= Beginning of Section =

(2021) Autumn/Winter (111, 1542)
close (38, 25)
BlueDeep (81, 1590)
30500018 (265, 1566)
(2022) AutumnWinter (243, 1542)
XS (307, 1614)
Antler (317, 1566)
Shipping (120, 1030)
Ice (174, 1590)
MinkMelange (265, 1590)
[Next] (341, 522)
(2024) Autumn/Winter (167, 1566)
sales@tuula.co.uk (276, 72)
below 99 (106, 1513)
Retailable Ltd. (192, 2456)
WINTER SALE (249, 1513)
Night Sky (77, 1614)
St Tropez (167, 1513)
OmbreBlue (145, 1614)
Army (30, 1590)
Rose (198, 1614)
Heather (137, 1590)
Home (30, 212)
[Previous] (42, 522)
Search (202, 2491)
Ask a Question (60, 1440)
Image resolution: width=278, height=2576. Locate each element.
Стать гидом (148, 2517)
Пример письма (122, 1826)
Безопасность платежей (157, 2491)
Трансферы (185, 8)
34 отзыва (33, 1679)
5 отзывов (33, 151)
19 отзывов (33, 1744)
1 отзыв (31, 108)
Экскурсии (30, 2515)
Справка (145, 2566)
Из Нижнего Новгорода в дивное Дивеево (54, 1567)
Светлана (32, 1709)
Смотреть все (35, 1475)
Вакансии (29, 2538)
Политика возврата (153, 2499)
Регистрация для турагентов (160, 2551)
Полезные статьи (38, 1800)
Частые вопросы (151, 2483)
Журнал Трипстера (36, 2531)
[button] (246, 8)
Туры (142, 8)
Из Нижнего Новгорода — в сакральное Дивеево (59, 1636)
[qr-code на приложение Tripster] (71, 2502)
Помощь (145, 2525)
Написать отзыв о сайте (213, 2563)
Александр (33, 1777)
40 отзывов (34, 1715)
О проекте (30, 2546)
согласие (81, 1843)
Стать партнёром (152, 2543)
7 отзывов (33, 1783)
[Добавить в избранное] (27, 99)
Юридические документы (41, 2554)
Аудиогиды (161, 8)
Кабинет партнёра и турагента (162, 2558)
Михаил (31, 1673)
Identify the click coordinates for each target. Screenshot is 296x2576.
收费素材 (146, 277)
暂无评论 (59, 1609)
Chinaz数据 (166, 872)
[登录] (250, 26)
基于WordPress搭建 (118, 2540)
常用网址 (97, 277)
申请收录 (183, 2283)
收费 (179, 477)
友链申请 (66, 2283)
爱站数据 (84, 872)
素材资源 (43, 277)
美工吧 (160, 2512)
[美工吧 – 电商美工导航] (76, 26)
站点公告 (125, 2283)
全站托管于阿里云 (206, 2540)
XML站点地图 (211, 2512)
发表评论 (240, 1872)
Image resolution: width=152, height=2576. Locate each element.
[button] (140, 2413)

= End of Section =

_Exercise details_: In full and without error, retype the entries above.

_Response area_:
(2021) Autumn/Winter (111, 1542)
close (38, 25)
BlueDeep (81, 1590)
30500018 (265, 1566)
(2022) AutumnWinter (243, 1542)
XS (307, 1614)
Antler (317, 1566)
Shipping (120, 1030)
Ice (174, 1590)
MinkMelange (265, 1590)
[Next] (341, 522)
(2024) Autumn/Winter (167, 1566)
sales@tuula.co.uk (276, 72)
below 99 (106, 1513)
Retailable Ltd. (192, 2456)
WINTER SALE (249, 1513)
Night Sky (77, 1614)
St Tropez (167, 1513)
OmbreBlue (145, 1614)
Army (30, 1590)
Rose (198, 1614)
Heather (137, 1590)
Home (30, 212)
[Previous] (42, 522)
Search (202, 2491)
Ask a Question (60, 1440)
Image resolution: width=278, height=2576. Locate each element.
Стать гидом (148, 2517)
Пример письма (122, 1826)
Безопасность платежей (157, 2491)
Трансферы (185, 8)
34 отзыва (33, 1679)
5 отзывов (33, 151)
19 отзывов (33, 1744)
1 отзыв (31, 108)
Экскурсии (30, 2515)
Справка (145, 2566)
Из Нижнего Новгорода в дивное Дивеево (54, 1567)
Светлана (32, 1709)
Смотреть все (35, 1475)
Вакансии (29, 2538)
Политика возврата (153, 2499)
Регистрация для турагентов (160, 2551)
Полезные статьи (38, 1800)
Частые вопросы (151, 2483)
Журнал Трипстера (36, 2531)
[button] (246, 8)
Туры (142, 8)
Из Нижнего Новгорода — в сакральное Дивеево (59, 1636)
[qr-code на приложение Tripster] (71, 2502)
Помощь (145, 2525)
Написать отзыв о сайте (213, 2563)
Александр (33, 1777)
40 отзывов (34, 1715)
О проекте (30, 2546)
согласие (81, 1843)
Стать партнёром (152, 2543)
7 отзывов (33, 1783)
[Добавить в избранное] (27, 99)
Юридические документы (41, 2554)
Аудиогиды (161, 8)
Кабинет партнёра и турагента (162, 2558)
Михаил (31, 1673)
Identify the click coordinates for each target. Screenshot is 296x2576.
收费素材 (146, 277)
暂无评论 (59, 1609)
Chinaz数据 (166, 872)
[登录] (250, 26)
基于WordPress搭建 (118, 2540)
常用网址 (97, 277)
申请收录 (183, 2283)
收费 (179, 477)
友链申请 (66, 2283)
爱站数据 (84, 872)
素材资源 (43, 277)
美工吧 (160, 2512)
[美工吧 – 电商美工导航] (76, 26)
站点公告 (125, 2283)
全站托管于阿里云 (206, 2540)
XML站点地图 (211, 2512)
发表评论 (240, 1872)
Image resolution: width=152, height=2576. Locate each element.
[button] (140, 2413)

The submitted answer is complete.